La hipótesis de Rico, más que una sentencia, es un reto. No quiere decir que no haya que regular, sino que la regulación, en materia de seguridad, debe ir acompañada de otras estrategias que ataquen las demás rentas ilegales. El esfuerzo en seguridad, sin embargo, no tacha las posibles virtudes de regular el uso de drogas. Rico, como muchos expertos en el tema, también está a favor de que el Gobierno se apropie del espacio donde se cruzan las drogas y la salud.
Como la experiencia sobre el control de la cocaína es limitada, la primera medida que hay que tomar es de aprendizaje. El Gobierno, por un lado, tiene que apropiarse del tema de seguridad, pero, por otro lado, tiene que participar del de salud pública. Quintero propone varios temas para empezar a abordar: la calidad de la cocaína, el costo de consumirla, la preparación que tendrá que tener el sistema de salud para reducir riesgos y daños y asesorar al consumidor.
Después de pensar en los productores y en los consumidores, y suponiendo que eventualmente la regulación acabe con la rentabilidad de la cocaína para estructuras ilegales, habría que pensar en la distribución. La vocería de ATS piensa que no es tan difícil y lanza un modelo hipotético: podrían producirla los campesinos, podrían procesarla y venderla farmacéuticas, podría monitorearla con rigor el Gobierno y podrían comprarla personas autorizadas y supervisadas por el sistema de salud.
¿Estados Unidos y Europa dejarían hacer esas reformas?

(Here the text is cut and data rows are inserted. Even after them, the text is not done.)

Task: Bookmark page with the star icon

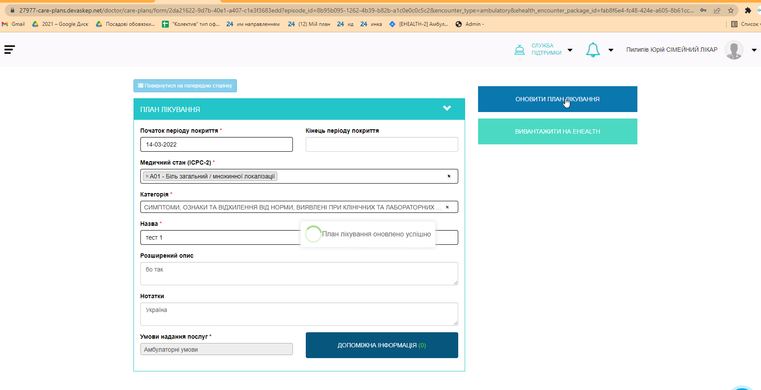Action: pyautogui.click(x=731, y=10)
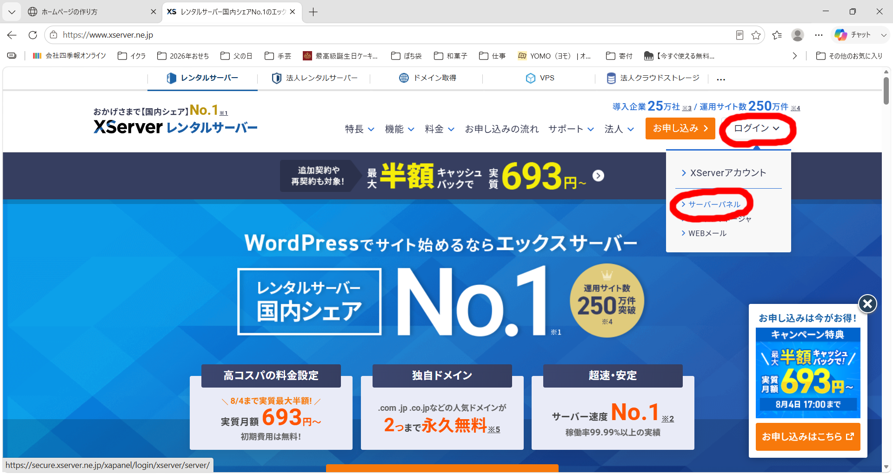Open the 2026年おせち bookmark folder
This screenshot has height=474, width=893.
[x=183, y=56]

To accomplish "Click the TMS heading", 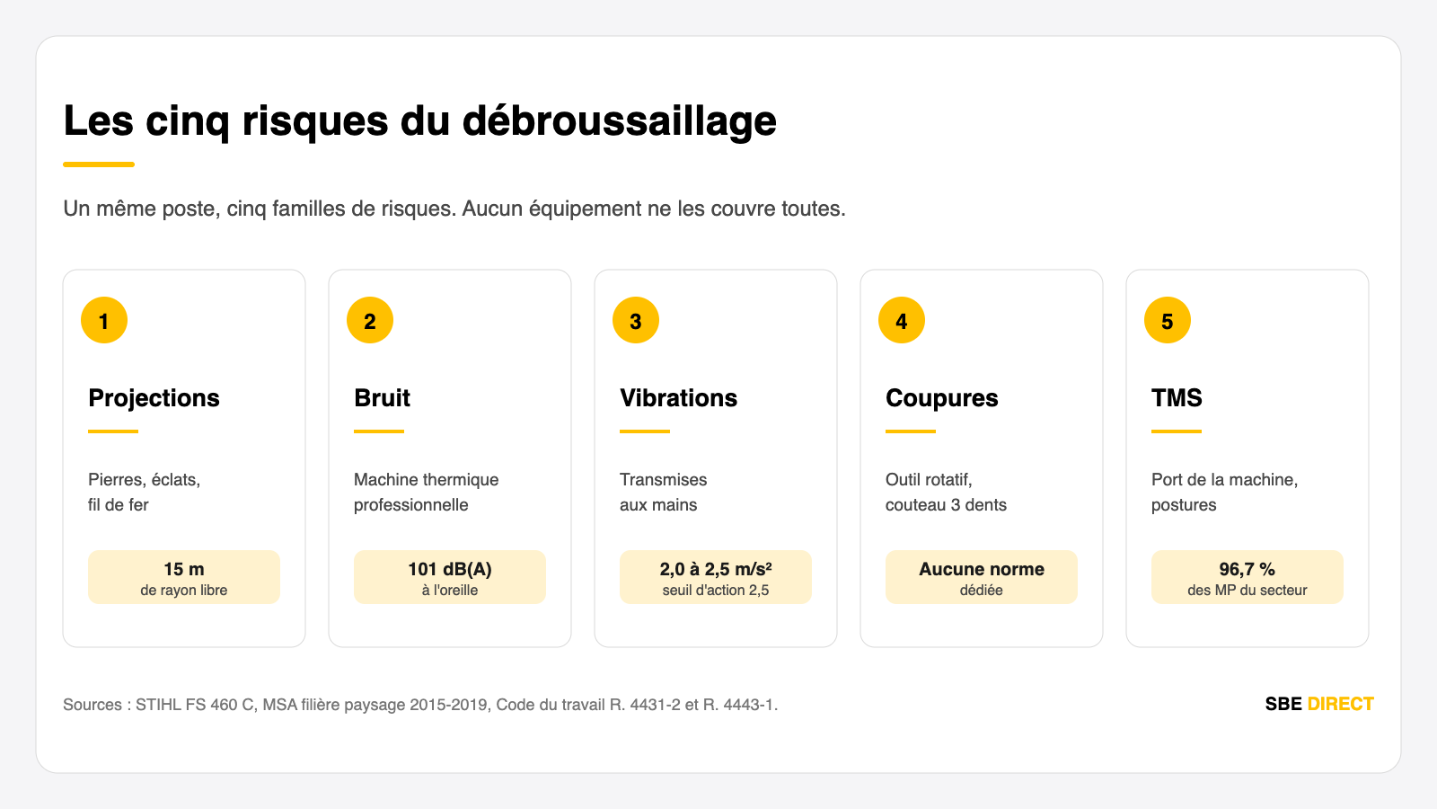I will tap(1177, 398).
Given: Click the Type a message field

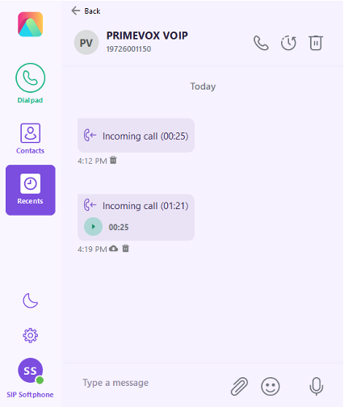Looking at the screenshot, I should pyautogui.click(x=151, y=383).
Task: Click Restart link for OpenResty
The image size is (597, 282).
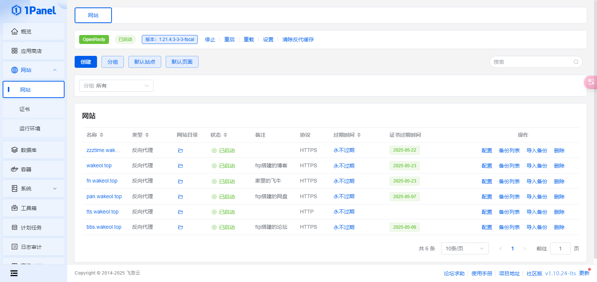Action: 229,39
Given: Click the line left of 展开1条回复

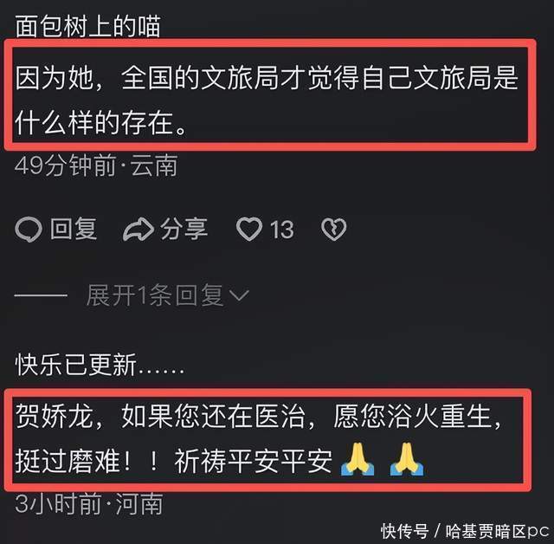Looking at the screenshot, I should [41, 295].
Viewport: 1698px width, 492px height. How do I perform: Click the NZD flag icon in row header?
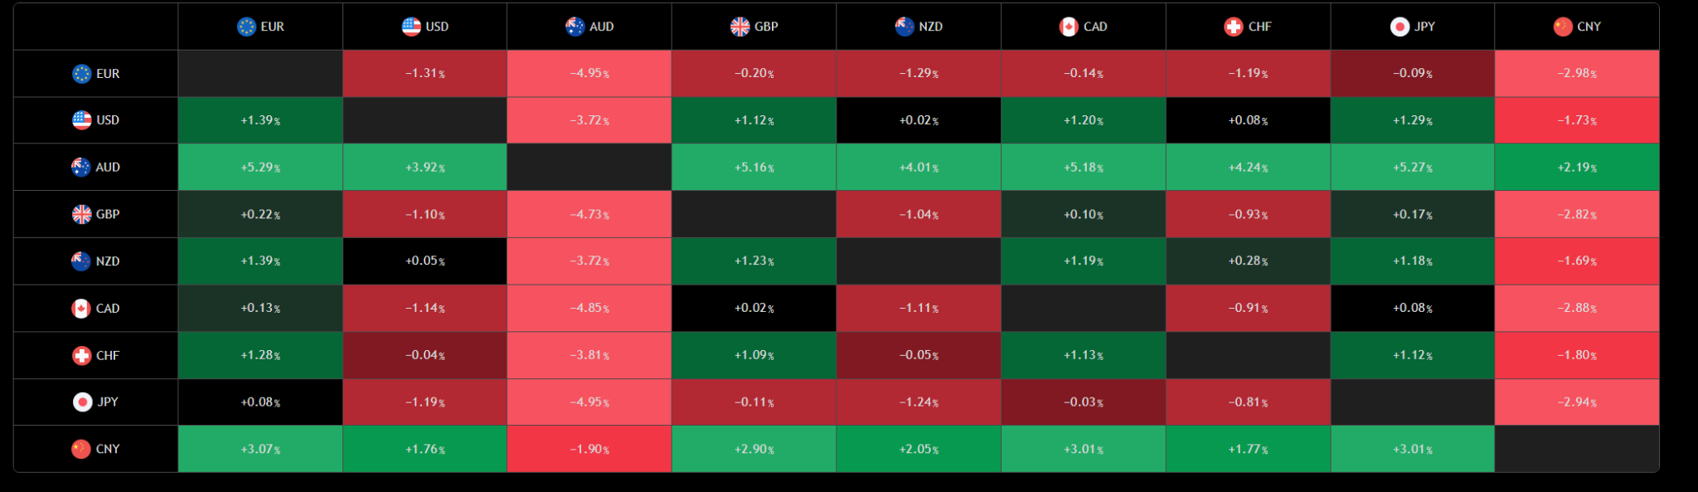point(81,261)
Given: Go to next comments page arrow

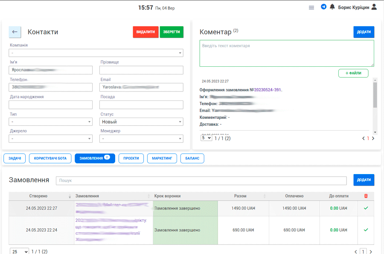Looking at the screenshot, I should coord(373,138).
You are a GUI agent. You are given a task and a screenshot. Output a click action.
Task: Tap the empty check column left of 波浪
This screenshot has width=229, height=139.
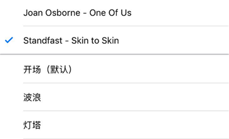point(9,97)
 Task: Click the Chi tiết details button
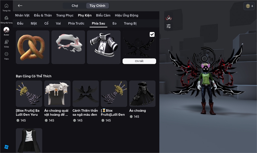[139, 61]
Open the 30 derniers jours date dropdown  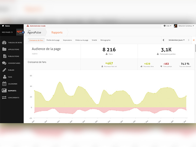pyautogui.click(x=176, y=40)
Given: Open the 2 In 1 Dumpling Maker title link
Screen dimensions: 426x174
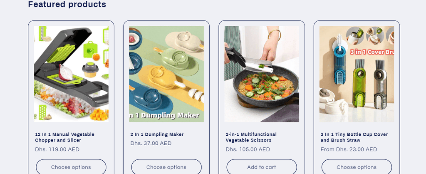Looking at the screenshot, I should click(x=157, y=134).
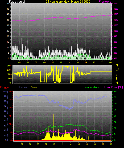The height and width of the screenshot is (148, 124).
Task: Click the top N direction letter
Action: click(x=117, y=65)
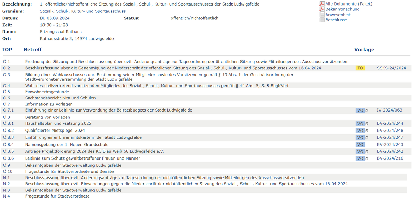The height and width of the screenshot is (202, 414).
Task: Open the attachments icon for BV-2024/248
Action: pyautogui.click(x=367, y=131)
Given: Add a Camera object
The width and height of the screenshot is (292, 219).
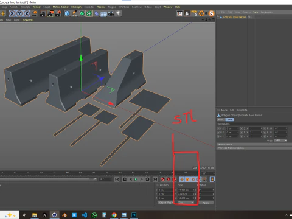Looking at the screenshot, I should coord(111,13).
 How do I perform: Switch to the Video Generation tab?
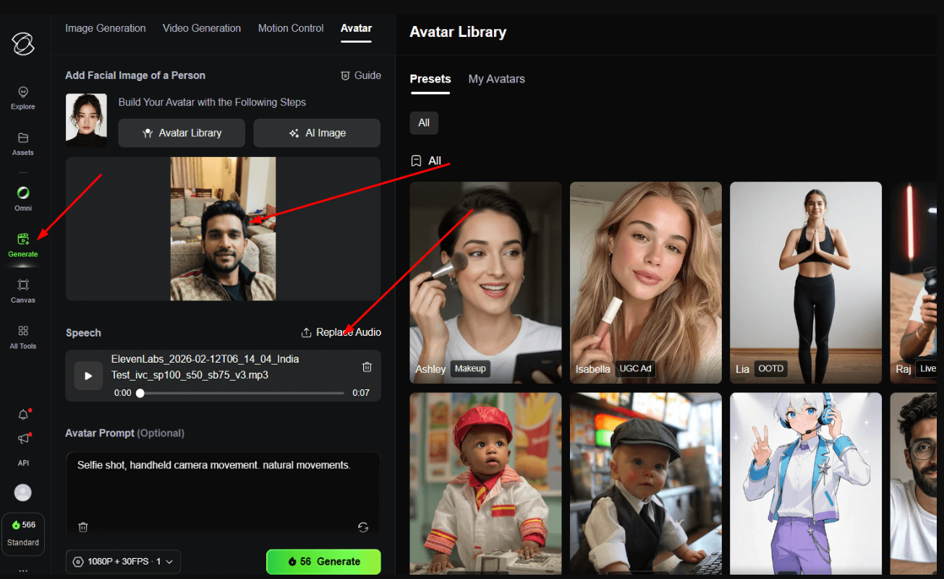point(202,28)
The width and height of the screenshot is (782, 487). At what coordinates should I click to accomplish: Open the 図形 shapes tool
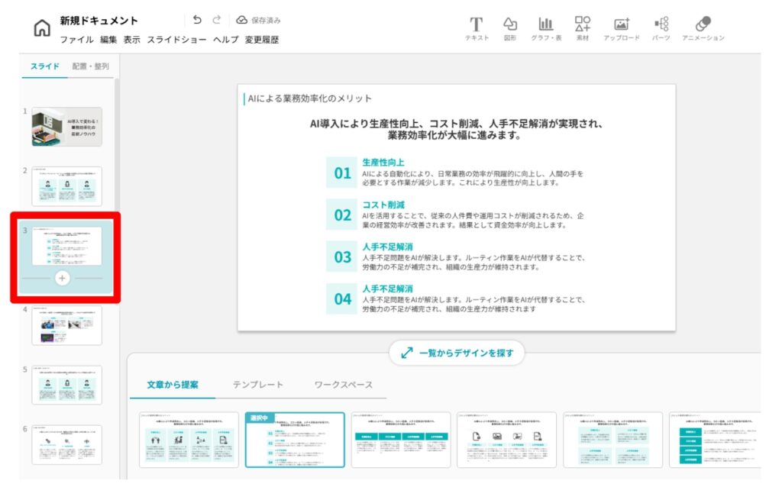(509, 29)
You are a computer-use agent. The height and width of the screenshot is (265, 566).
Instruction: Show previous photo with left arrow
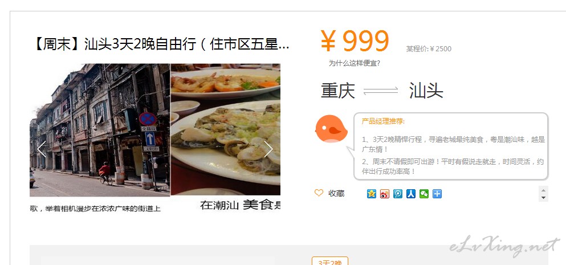pos(42,149)
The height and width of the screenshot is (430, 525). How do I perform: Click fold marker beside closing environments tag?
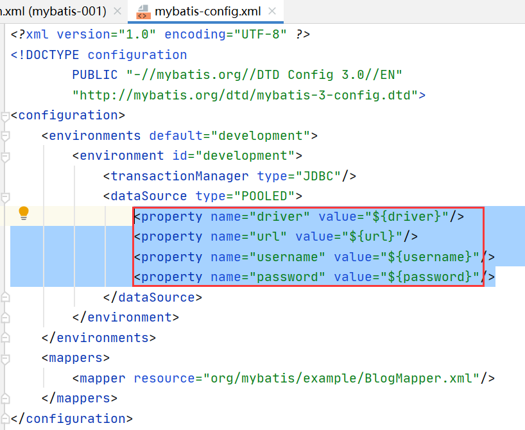coord(5,338)
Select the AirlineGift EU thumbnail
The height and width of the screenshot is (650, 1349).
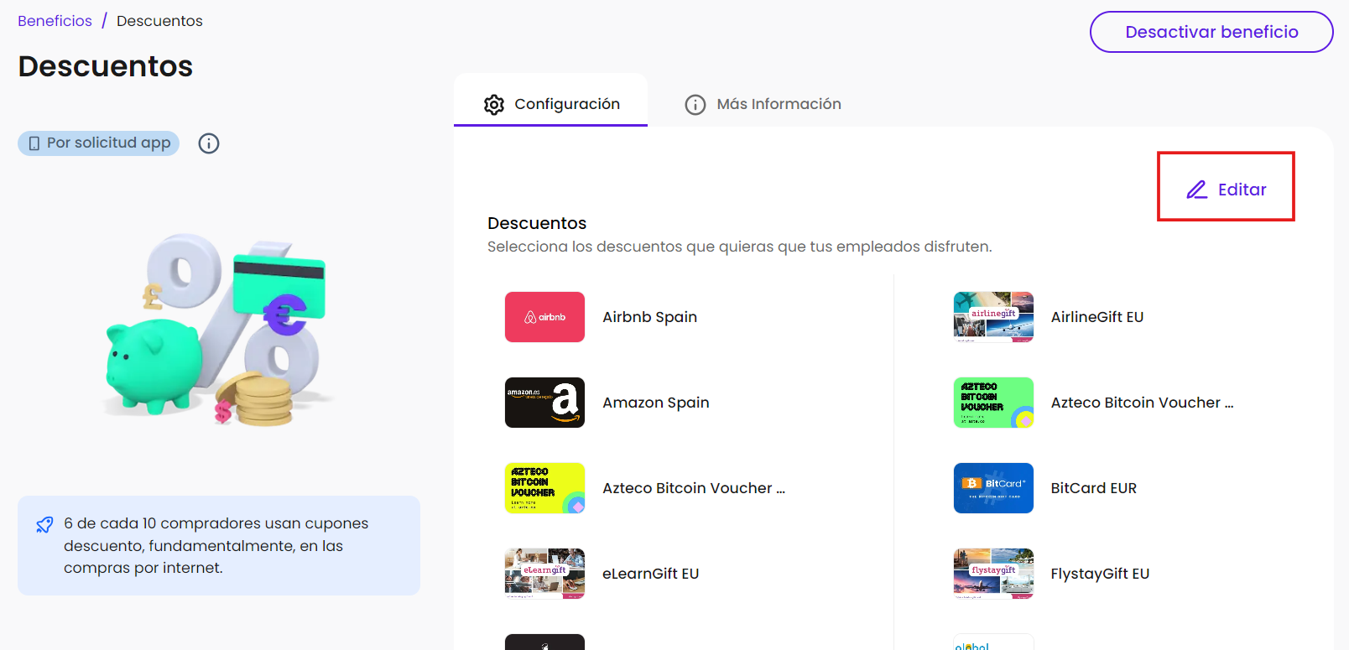[x=993, y=317]
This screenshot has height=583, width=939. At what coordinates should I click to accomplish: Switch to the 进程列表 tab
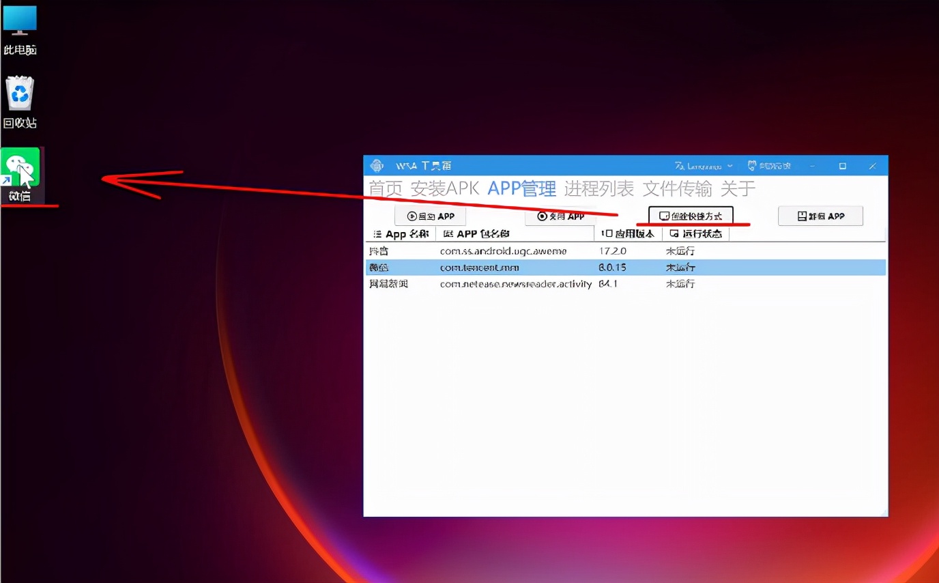pos(598,189)
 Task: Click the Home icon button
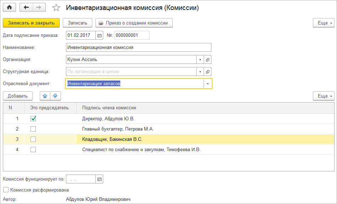(x=10, y=7)
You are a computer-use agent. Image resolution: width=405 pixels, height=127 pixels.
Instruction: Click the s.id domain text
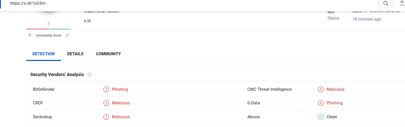pyautogui.click(x=87, y=21)
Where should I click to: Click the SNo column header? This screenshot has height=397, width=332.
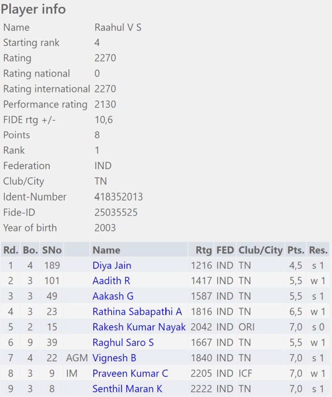(52, 250)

Hace poco el ministro de Justicia, Yesid Reyes, que de un par de años hacia acá ha abanderado la causa de la regulación desde el Gobierno, dijo, haciendo referencia a UNGASS, que Colombia no iría a adoptar políticas extranjeras sino a proponerle al mundo las suyas. Esas palabras, sin embargo, contrastan con lo que ha sido la historia de las relaciones internacionales del país sobre el tema de drogas.
El 95% de la coca en Estados Unidos, según la Comisión Interamericana para el Control de las Drogas, llega de Colombia. En el 2000, ambos países pusieron en marcha el Plan Colombia, donde Estados Unidos metió más de 9 mil millones de dólares, que en parte se utilizaron en la lucha contra las drogas. Esa inversión extranjera de alguna forma condicionaba la posición colombiana sobre el tema. Difícilmente, con ese plan andando, el país le podía llevar la contraria a su patrocinador.
Arlene Tickner, analista de asuntos internacionales, opina que, aunque en los últimos años el Gobierno se ha mostrado más revolucionario a la hora de abordar el tema desde la perspectiva del consumidor, sus derechos y su salud, “la estrategia de seguridad sigue siendo la misma que hay a nivel internacional, la de la guerra contra las drogas, represiva, militarizada”.
La forma de hacer una política de regulación sin oponerse a la normatividad internacional, para Tickner, es empezar por la regulación de la coca. Pone nuevamente sobre la mesa el caso de Bolivia, que legalizó la producción para uso ancestral y derivados, poniendo límite a la extensión de los cultivos y a las características del productor. Empezar por ahí, dice, “podría hacer que la coca vaya perdiendo el estigma que tiene en la opinión pública y se vaya acercando a lo que hoy en día es la marihuana, que ya se está regulando en muchísimos países”.
Discutir sobre la regulación de la hoja de coca y la cocaína no es tema nuevo. A nivel internacional, a la par de las grandes discusiones de las naciones, muchos investigadores han propuesto estrategias para regular la producción, la distribución y el consumo sin perder los estribos. Todos coinciden en que una estrategia así podría ser, por un lado, parte de la solución contra la violencia que genera el narcotráfico, y, por otro, la puerta de entrada para entender, sin dogmatismos ni pasiones, el mundo de las drogas.